> _Source material_
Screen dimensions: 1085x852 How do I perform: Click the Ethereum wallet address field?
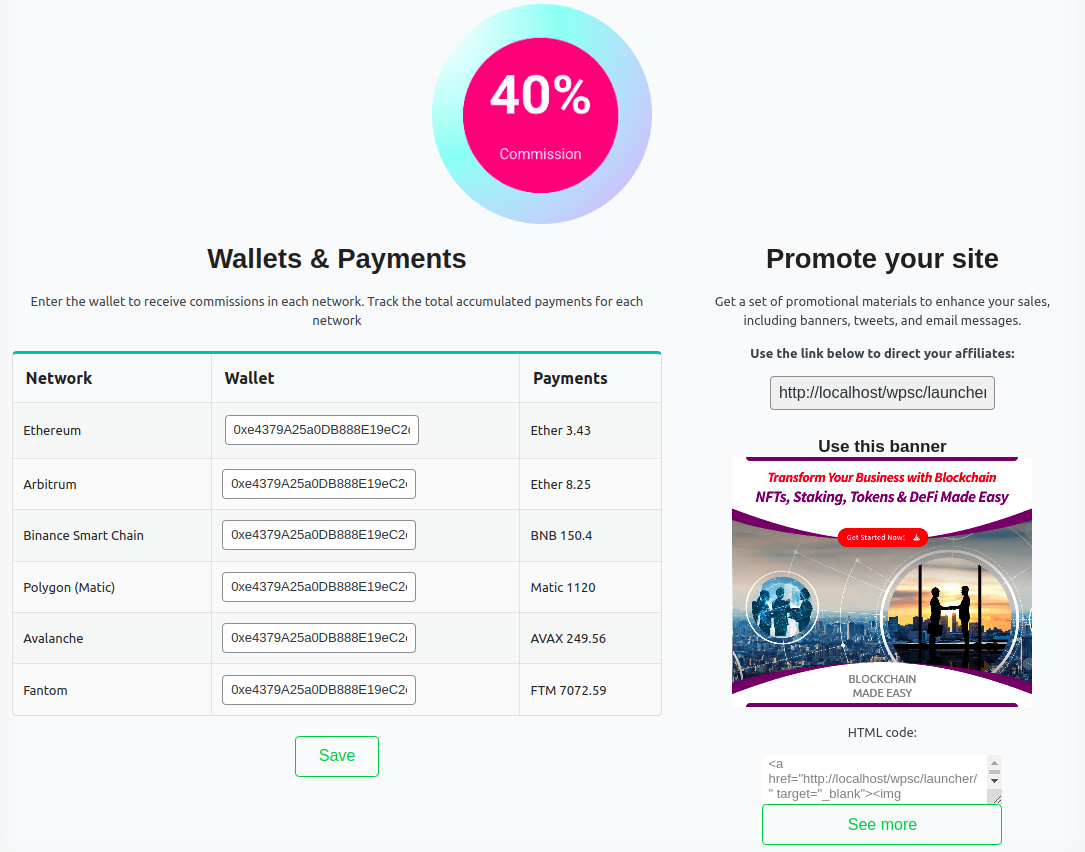(322, 430)
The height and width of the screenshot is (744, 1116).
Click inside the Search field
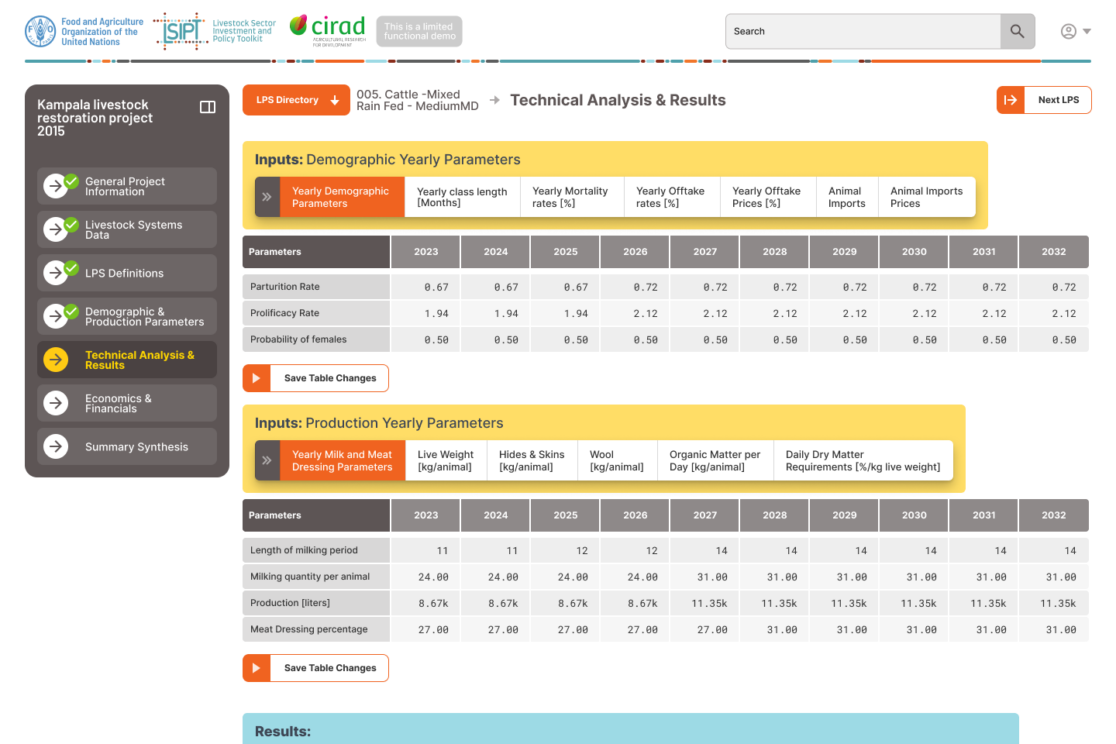(x=862, y=31)
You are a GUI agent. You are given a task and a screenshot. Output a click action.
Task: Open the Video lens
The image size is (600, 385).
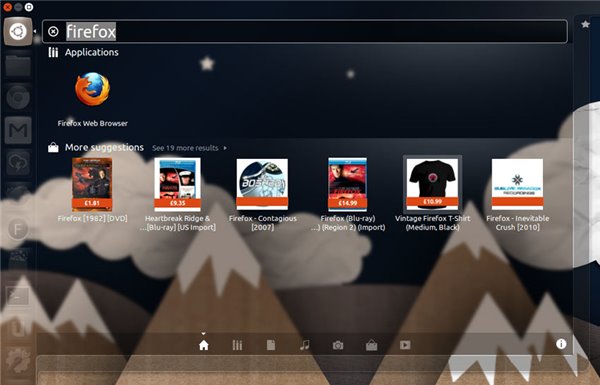point(405,345)
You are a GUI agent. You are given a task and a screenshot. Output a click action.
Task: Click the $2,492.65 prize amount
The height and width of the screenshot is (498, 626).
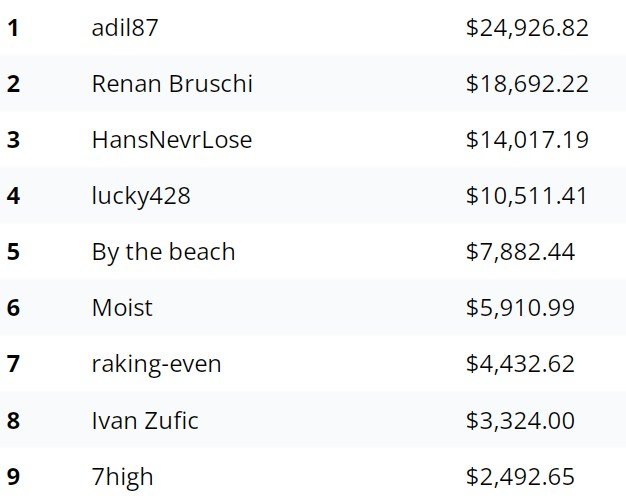tap(520, 477)
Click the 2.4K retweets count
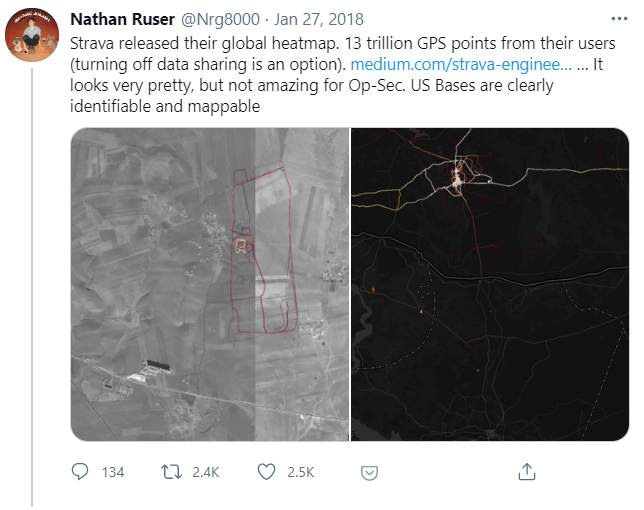The image size is (644, 510). pos(206,471)
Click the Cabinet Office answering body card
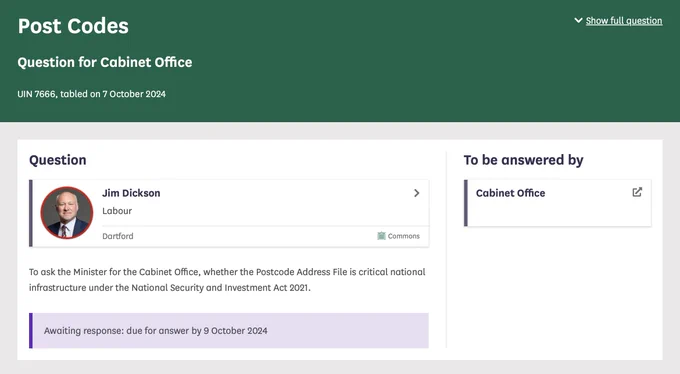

> _Work instruction_
Set down word for word, from the line that contains "The height and width of the screenshot is (498, 626)." to the end of the listing above, every line and no picture.

> _Task answer_
The height and width of the screenshot is (498, 626).
tap(520, 477)
Click the 2.4K retweets count
The image size is (644, 510). pos(206,471)
Click the Cabinet Office answering body card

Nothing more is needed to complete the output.